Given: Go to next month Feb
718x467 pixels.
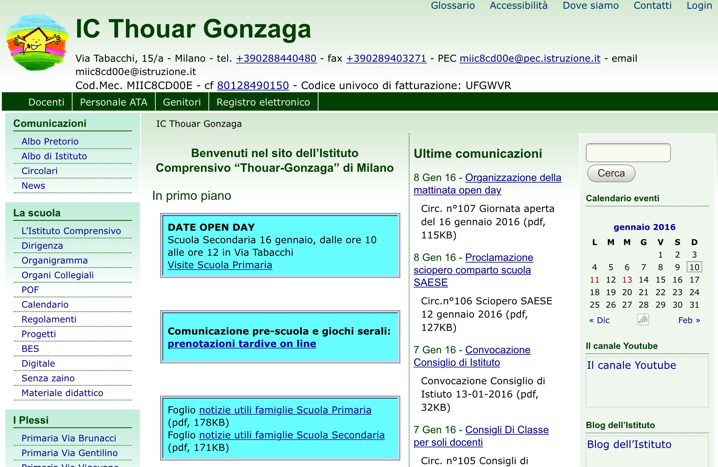Looking at the screenshot, I should 689,320.
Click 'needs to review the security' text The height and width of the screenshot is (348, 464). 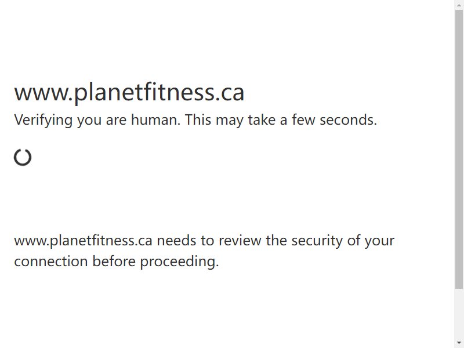tap(250, 241)
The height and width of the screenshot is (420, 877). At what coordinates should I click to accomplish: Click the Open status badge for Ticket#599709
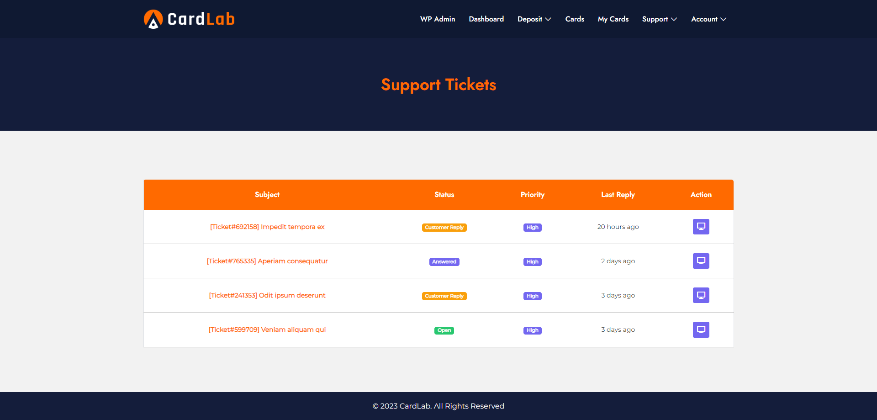click(444, 330)
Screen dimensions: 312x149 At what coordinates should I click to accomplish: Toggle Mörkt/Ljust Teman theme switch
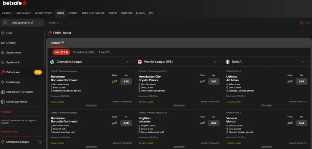pos(3,101)
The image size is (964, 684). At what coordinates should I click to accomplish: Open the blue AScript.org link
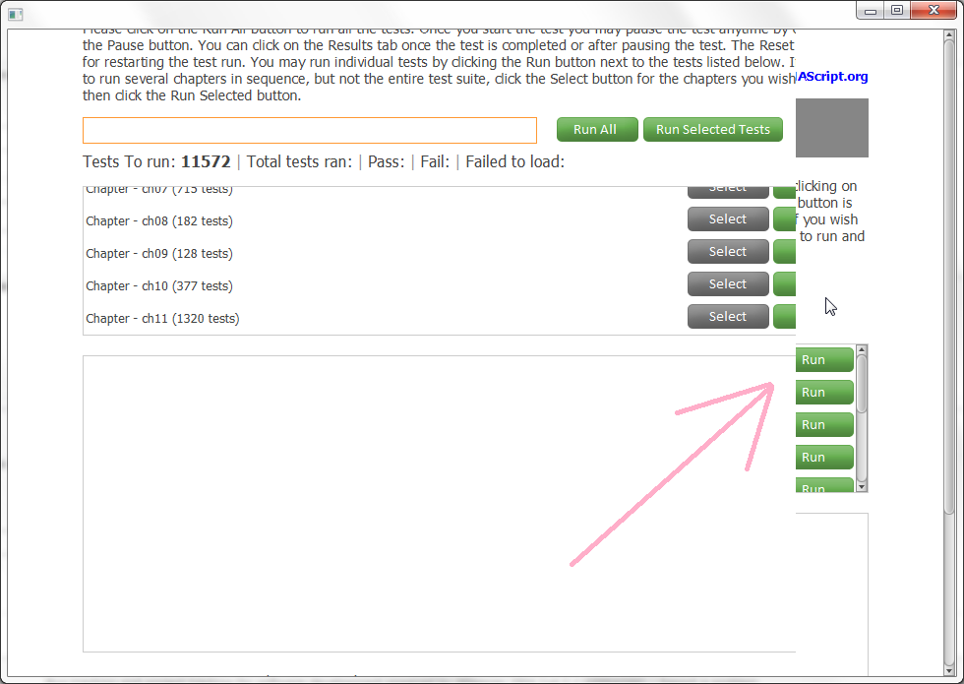click(832, 77)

▬▬▬▬▬▬

THE TASK ▸ Please write out, exactly, every line from the line with "The image size" through the final line of the data above, leaving out pictures.

EXPECTED ANSWER ▸
The image size is (964, 684). At what coordinates should I click to accomplish: Open the blue AScript.org link
click(832, 77)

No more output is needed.